● **Aufgabe 1**: Über welche Hotline wenden sich laut der Quelle Minderjährige an Child Focus, wenn sie Opfer von Deepnudes geworden sind?
● **Aufgabe 2**: Übertrage den Satz „Neue Technologien stellen uns vor neue Herausforderungen.“ aus der Quelle ins Englische.

● **Quelle**:
****************************************
In der Studie wurde festgestellt, dass der belgische Rechtsrahmen bereits sehr stark auf die Bestrafung der Herstellung und Weitergabe von (fiktiven oder nicht fiktiven) Deepnudes oder Deepnudes von Minderjährigen ausgerichtet ist. Auf EU-Ebene sind entsprechende Vorschriften auf dem Vormarsch. Im Gegensatz dazu fehlt es an einem rechtlichen und selbstregulierenden Rahmen für Deepnude-Anwendungen selbst.

Forschung ist eine klare Aufforderung zum Handeln

Staatssekretär Leroy ist besorgt, dass vor allem Frauen die Opfer sind. Deepnudes sind ein weiterer Ausdruck des mangelnden Respekts vor der weiblichen Integrität und der Objektivierung des weiblichen Körpers: "Deepnudes ohne Zustimmung oder von Minderjährigen zu machen, ist illegal. Außerdem fügt es den Opfern großen Schaden zu. Die Studie macht außerdem deutlich, dass Deepnudes ein Spiegel der tief sitzenden geschlechtsspezifischen Ungleichheiten in unserer Gesellschaft sind. Wir müssen wachsam bleiben gegenüber neuen Phänomenen, die auftauchen und versuchen, alte Muster zu wiederholen und sogar zu verstärken. Neue Technologien stellen uns vor neue Herausforderungen. Diese Studie ist daher ein klarer Aufruf zum Handeln für alle, die mit unseren jungen Menschen in Kontakt stehen: Schulen, Eltern, Regierungen, Medien und Technologieunternehmen. Ich werde diese Studie daher mit meinen Ministerkollegen teilen, die sich mit diesem Thema befassen, damit diese Form der geschlechtsspezifischen Gewalt in allen Bereichen angegangen werden kann.“

Reale Auswirkungen auf die Opfer

Immer mehr Minderjährige wenden sich über die Hotline 116 000 an Child Focus, weil sie Opfer von Deepnudes geworden sind. Die Organisation betont, dass die Auswirkungen solcher mit künstlicher Intelligenz erstellten Bilder auf das Wohlbefinden junger Menschen genauso groß sind wie die unerlaubte Verbreitung "echter" Bilder. Child Focus behandelt diese Fälle daher genauso wie andere Fälle von sexueller Ausbeutung. Als "Trusted Flagger" kann die Beratungsstelle auf ihre privilegierten Kontakte zu den meisten großen Social-Media-Kanälen wie Facebook/Instagram, Google/YouTube, X, TikTok, Discord und Snapchat zurückgreifen, um diese Bilder schneller offline zu nehmen.
****************************************
● **Rohdaten**:
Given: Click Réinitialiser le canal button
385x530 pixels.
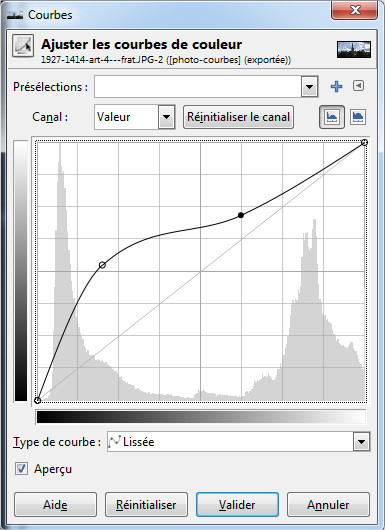Looking at the screenshot, I should 238,117.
****************************************
● **Lösung 1**: Über die Hotline 116 000.

● **Lösung 2**: New technologies present us with new challenges.